_WHAT THE TASK ASKS_:
Set down the records that follow exactly, every line of them.

_RECORDS FOR PROCESSING_:
--------------------------------
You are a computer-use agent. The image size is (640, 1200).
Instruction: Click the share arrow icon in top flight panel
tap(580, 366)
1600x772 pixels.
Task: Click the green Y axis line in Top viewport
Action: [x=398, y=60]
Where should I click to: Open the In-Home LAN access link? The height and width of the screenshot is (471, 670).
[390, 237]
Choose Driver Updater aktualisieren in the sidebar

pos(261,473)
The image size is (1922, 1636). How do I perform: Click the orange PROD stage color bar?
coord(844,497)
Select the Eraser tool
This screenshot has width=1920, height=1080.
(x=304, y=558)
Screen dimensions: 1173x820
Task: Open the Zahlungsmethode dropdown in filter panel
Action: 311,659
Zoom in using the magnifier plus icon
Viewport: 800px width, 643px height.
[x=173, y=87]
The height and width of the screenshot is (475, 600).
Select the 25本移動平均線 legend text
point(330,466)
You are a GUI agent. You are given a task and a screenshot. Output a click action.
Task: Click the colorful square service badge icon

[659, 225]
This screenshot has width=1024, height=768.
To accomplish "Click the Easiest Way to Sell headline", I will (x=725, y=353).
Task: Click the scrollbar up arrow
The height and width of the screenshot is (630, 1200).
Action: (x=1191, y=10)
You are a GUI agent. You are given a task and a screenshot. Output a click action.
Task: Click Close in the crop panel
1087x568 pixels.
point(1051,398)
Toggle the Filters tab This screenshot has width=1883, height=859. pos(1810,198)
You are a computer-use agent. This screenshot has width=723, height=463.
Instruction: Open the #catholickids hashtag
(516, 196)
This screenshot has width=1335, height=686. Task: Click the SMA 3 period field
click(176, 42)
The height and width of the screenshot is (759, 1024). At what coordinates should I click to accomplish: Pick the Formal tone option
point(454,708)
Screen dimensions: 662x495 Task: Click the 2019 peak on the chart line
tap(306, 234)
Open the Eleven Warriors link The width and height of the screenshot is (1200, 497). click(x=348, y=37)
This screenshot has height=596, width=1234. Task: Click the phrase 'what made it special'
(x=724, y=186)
--------------------------------
_REPLY TO THE EXERCISE_:
You are a computer-use agent. The image size is (640, 1200).
Instruction: Click the share arrow icon in top flight panel
tap(580, 366)
1600x772 pixels.
Task: Click the green Y axis line in Top viewport
Action: [x=398, y=60]
Where should I click to: Open the In-Home LAN access link? The height and width of the screenshot is (471, 670).
[390, 237]
Choose Driver Updater aktualisieren in the sidebar

pos(261,473)
The image size is (1922, 1636). How do I perform: Click the orange PROD stage color bar?
coord(844,497)
Select the Eraser tool
This screenshot has width=1920, height=1080.
(x=304, y=558)
Screen dimensions: 1173x820
Task: Open the Zahlungsmethode dropdown in filter panel
Action: 311,659
Zoom in using the magnifier plus icon
Viewport: 800px width, 643px height.
[x=173, y=87]
The height and width of the screenshot is (475, 600).
Select the 25本移動平均線 legend text
point(330,466)
You are a GUI agent. You are given a task and a screenshot. Output a click action.
Task: Click the colorful square service badge icon

[659, 225]
This screenshot has width=1024, height=768.
To accomplish "Click the Easiest Way to Sell headline", I will (x=725, y=353).
Task: Click the scrollbar up arrow
The height and width of the screenshot is (630, 1200).
Action: (x=1191, y=10)
You are a GUI agent. You are given a task and a screenshot. Output a click action.
Task: Click Close in the crop panel
1087x568 pixels.
point(1051,398)
Toggle the Filters tab This screenshot has width=1883, height=859. pos(1810,198)
You are a computer-use agent. This screenshot has width=723, height=463.
Instruction: Open the #catholickids hashtag
(516, 196)
This screenshot has width=1335, height=686. Task: Click the SMA 3 period field
click(176, 42)
The height and width of the screenshot is (759, 1024). At what coordinates should I click to accomplish: Pick the Formal tone option
point(454,708)
Screen dimensions: 662x495 Task: Click the 2019 peak on the chart line
tap(306, 234)
Open the Eleven Warriors link The width and height of the screenshot is (1200, 497). click(x=348, y=37)
This screenshot has height=596, width=1234. Task: Click the phrase 'what made it special'
(x=724, y=186)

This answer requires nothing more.